The Business Judgment Rule in Poland: Present, but Pointing the Wrong Way

2026-05-12

This article is a chapter of the ebook “Shielding Directors: A Practical Guide for Foreign Directors of Polish Companies”see the full table of contents or download the complete ebook (PDF).

A development a diligent foreign reader may discover with relief, and must immediately learn to discount: Poland has a business judgment rule. Since 13 October 2022, the Commercial Companies Code provides (Article 293 § 3 for the sp. z o.o.; Article 483 § 3 for the S.A.; the simple joint-stock company had its version from inception) that a board member does not breach the duty of due care if, acting loyally to the company, they act within the limits of justified economic risk, including on the basis of information, analyses, and opinions that ought in the circumstances to be taken into account in making a careful assessment.

 

What the Polish business judgment rule protects

This is a genuine reform, and within its domain a meaningful one: it shields the rational risk-taker against the company’s damages claims under Articles 293/483, the post-acquisition lawsuit, the new owner’s retribution suit, the bankruptcy trustee acting in the company’s name on a soured investment. Document your decision process well, the information considered, the alternatives weighed, the advice received, and the 2022 rule is a real wall.

REQUIRED TASKS:
1 > Rewrite the passage of the article on Poland's business judgment rule starting at "This article is" and ending at "a careful assessment.", putting "management board member" in place of "board member".
2 > Write the next part of the article on Poland's business judgment rule, picking up after its final sentence.

DATA SHOWN:
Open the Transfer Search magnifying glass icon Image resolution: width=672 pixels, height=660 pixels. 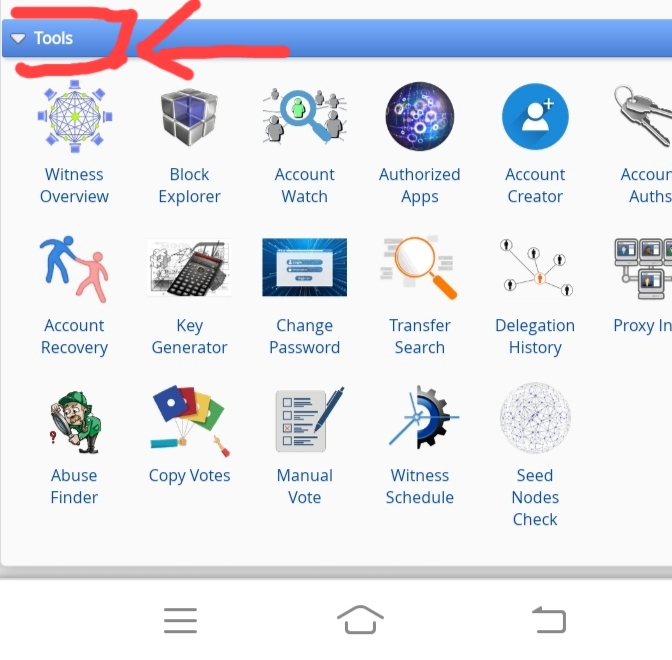tap(419, 268)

ANSWERS FOR THE TASKS:
1 >
This article is a chapter of the ebook “Shielding Directors: A Practical Guide for Foreign Directors of Polish Companies”see the full table of contents or download the complete ebook (PDF).

A development a diligent foreign reader may discover with relief, and must immediately learn to discount: Poland has a business judgment rule. Since 13 October 2022, the Commercial Companies Code provides (Article 293 § 3 for the sp. z o.o.; Article 483 § 3 for the S.A.; the simple joint-stock company had its version from inception) that a management board member does not breach the duty of due care if, acting loyally to the company, they act within the limits of justified economic risk, including on the basis of information, analyses, and opinions that ought in the circumstances to be taken into account in making a careful assessment.

2 >
What it does not touch: Articles 299 and 116

But observe what stands on the other side of the wall and what does not. Article 299 liability is not liability for a decision; it is liability for the company’s debts, conditioned on a failed enforcement and an untimely petition. Article 116 of the Tax Ordinance likewise. Neither asks whether your business judgment was sound, informed, or loyal; the most brilliantly reasoned, immaculately documented decision to trade on for sixty more days in pursuit of a rescue is, for Article 299 purposes, simply sixty days of lateness. The business judgment rule and the transfer mechanism are not in tension; they are not even in conversation. They regulate different questions, and the question that ruins foreign directors is the one the business judgment rule does not touch.

 

The asymmetry in one sentence

Hence the asymmetry that defines director risk in Poland, and may serve as the closing aphorism: in Poland, the law protects you when the company sues you for being bold, and ruins you when a creditor sues you for being late. The practical response to that asymmetry, since courage is not protected, is procedure, set out in full in the protection programme.

 

Read the Full Guide

This chapter is part of the ebook “Shielding Directors: Navigating Personal Liability in Times of Financial Turmoil and Insolvency — A Practical Guide for Foreign Directors of Polish Companies.”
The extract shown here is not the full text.